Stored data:
○ ○ ○ ○ ○

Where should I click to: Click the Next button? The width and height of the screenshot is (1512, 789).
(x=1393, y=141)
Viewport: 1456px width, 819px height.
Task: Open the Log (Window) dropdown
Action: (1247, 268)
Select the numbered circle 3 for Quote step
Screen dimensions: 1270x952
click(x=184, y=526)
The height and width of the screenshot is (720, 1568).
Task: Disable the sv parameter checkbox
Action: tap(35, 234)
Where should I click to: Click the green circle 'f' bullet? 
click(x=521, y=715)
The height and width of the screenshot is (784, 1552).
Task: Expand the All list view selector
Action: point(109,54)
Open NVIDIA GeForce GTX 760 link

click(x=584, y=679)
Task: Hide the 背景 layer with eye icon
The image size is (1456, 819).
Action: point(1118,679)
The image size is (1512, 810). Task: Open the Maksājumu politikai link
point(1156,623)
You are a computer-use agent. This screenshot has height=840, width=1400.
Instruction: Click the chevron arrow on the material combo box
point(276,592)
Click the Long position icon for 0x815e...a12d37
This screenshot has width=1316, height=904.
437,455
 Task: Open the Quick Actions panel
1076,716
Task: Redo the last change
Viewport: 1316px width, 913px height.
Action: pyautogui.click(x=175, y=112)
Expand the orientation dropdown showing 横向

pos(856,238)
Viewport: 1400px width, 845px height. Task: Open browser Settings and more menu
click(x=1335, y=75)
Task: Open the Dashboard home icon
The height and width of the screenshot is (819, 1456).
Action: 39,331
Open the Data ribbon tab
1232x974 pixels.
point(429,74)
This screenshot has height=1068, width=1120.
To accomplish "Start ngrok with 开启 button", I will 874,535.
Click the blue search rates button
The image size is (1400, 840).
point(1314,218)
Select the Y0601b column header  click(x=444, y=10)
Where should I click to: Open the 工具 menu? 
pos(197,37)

○ ○ ○ ○ ○

**WHAT YOU HAVE TO DO**. Would you retype the lines of the data above, from the one holding "This screenshot has height=1068, width=1120." through its final line, exactly and without adding any other line?

**ANSWER FOR THE TASK**.
This screenshot has height=1068, width=1120.
To accomplish "Start ngrok with 开启 button", I will 874,535.
Click the blue search rates button
The image size is (1400, 840).
point(1314,218)
Select the Y0601b column header  click(x=444, y=10)
Where should I click to: Open the 工具 menu? 
pos(197,37)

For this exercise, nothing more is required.